Socrates, the father of philosophy called this sort of deception ignorance because he thought it prevents us from being good people from the coming good people and sometimes even causes us to mistreat good people. He would have us imagine what it might be like for a genuinely good person living among such ignorant people.
According to Socrates a good person would be a reminder to this sort of ignorant person that they’re not nearly as good as they think they are but they don’t know what goodness is and because of this ignorant people will mistreat this good one, but in fact Socrates goes further according to him ignorant people will torture and eventually kill good ones simply because they remind them of their ignorance. Now, if we’re in this position, if we think we’re good when maybe we’re really not then it looks like we are capable of doing just this, mistreating people in just this way and I don’t believe that I am capable of and I doubt you do either, but Socrates would very quickly remind us that our history is full of examples of good people mistreated abused and killed because they reminded us of our ignorance.
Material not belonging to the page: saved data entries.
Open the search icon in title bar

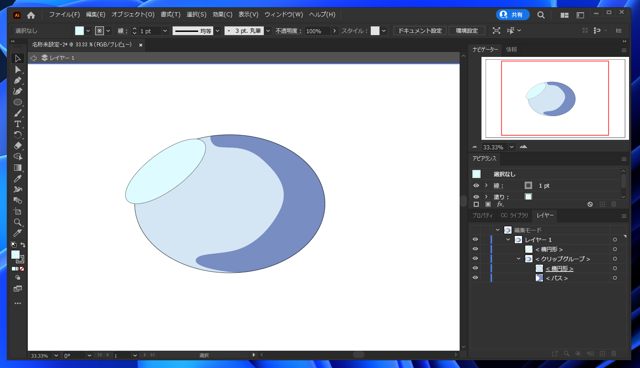point(541,15)
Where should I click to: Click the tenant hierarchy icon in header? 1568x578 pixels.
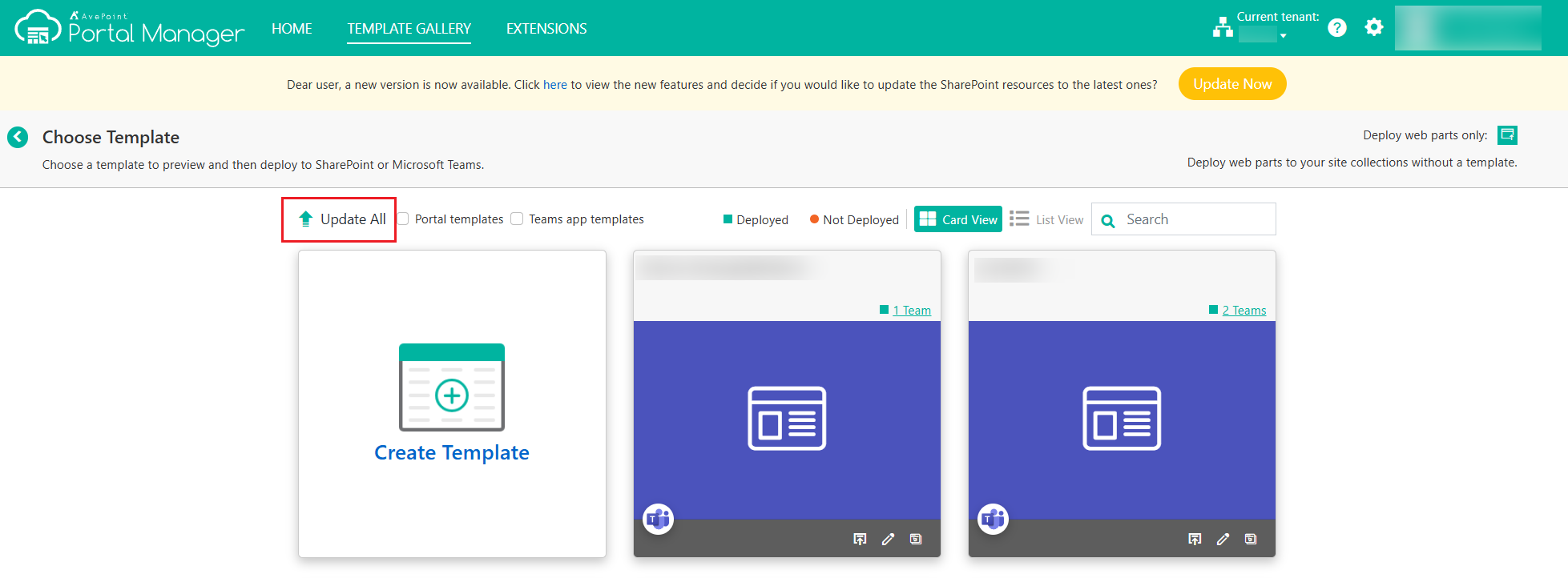1223,28
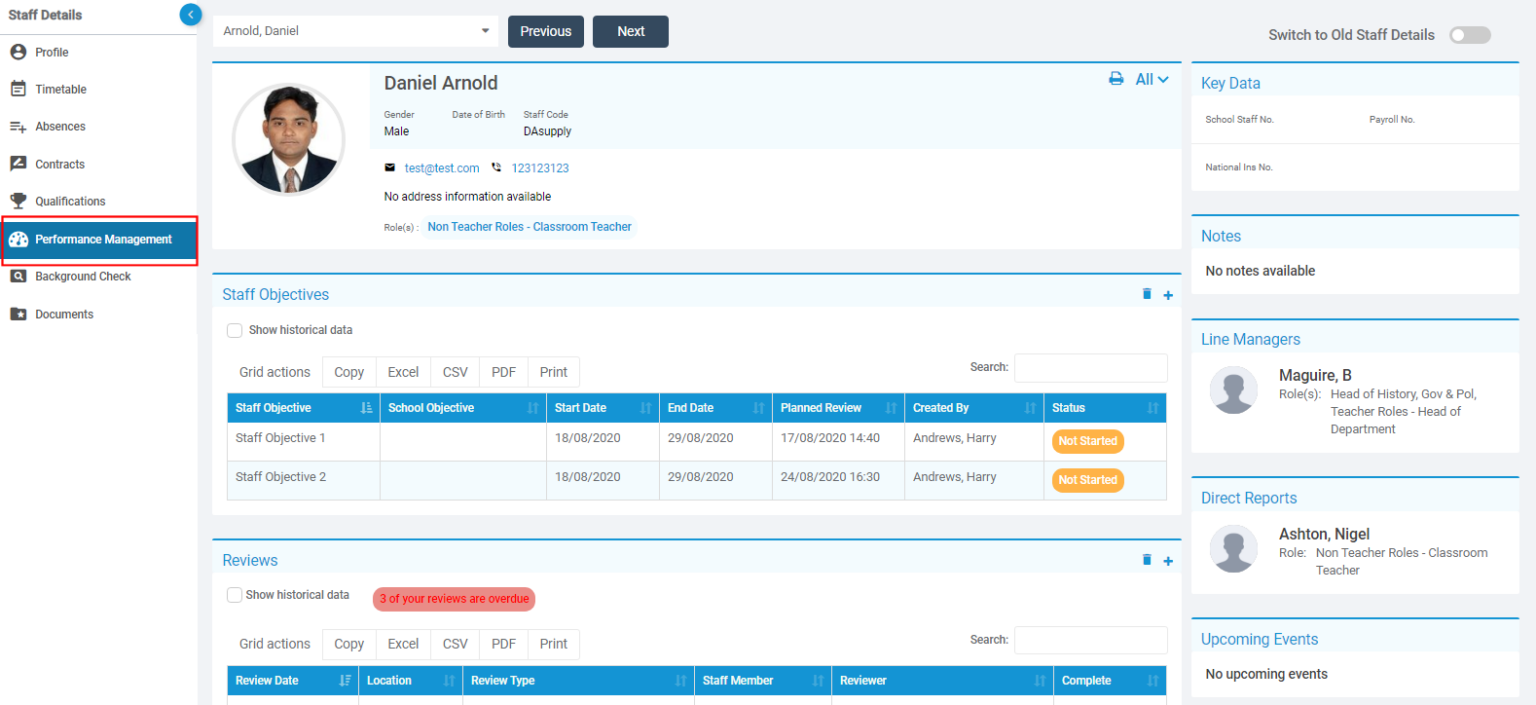Open Performance Management via the gauge icon
The image size is (1536, 705).
pos(20,240)
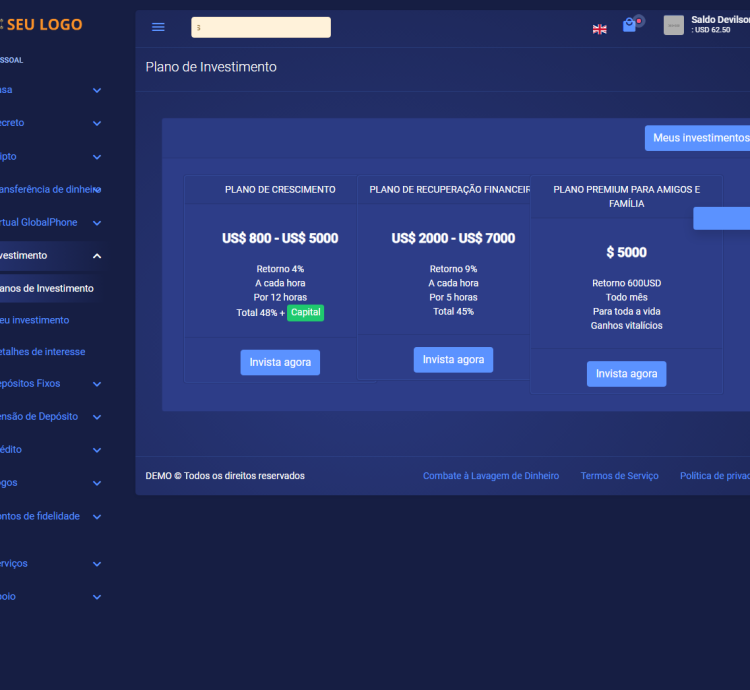Click the Meus investimentos button

click(699, 138)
Socrates himself was a reminder to the people of Athens that they’re not nearly as good as they think they are and they killed him for it. The problem is that people don’t admit they’re ignorant, they don’t make a clear distinction between what they know and what they don’t know and respect the difference, instead of just admitting they don’t know what goodness is and confronting the disturbing possibility that they themselves may not be so good, people deceive themselves into thinking that they are better than they really are because it’s unbearable to think that they’re not good.
Socrates saw this in all walks of life, among all kinds of people. Politicians but soldiers as soldiers as well, artist’s trade’s people. All of these people claimed to know what goodness is, they all thought they knew what good for themselves and for their community and yet when Socrates put to them this very simple question, what is good?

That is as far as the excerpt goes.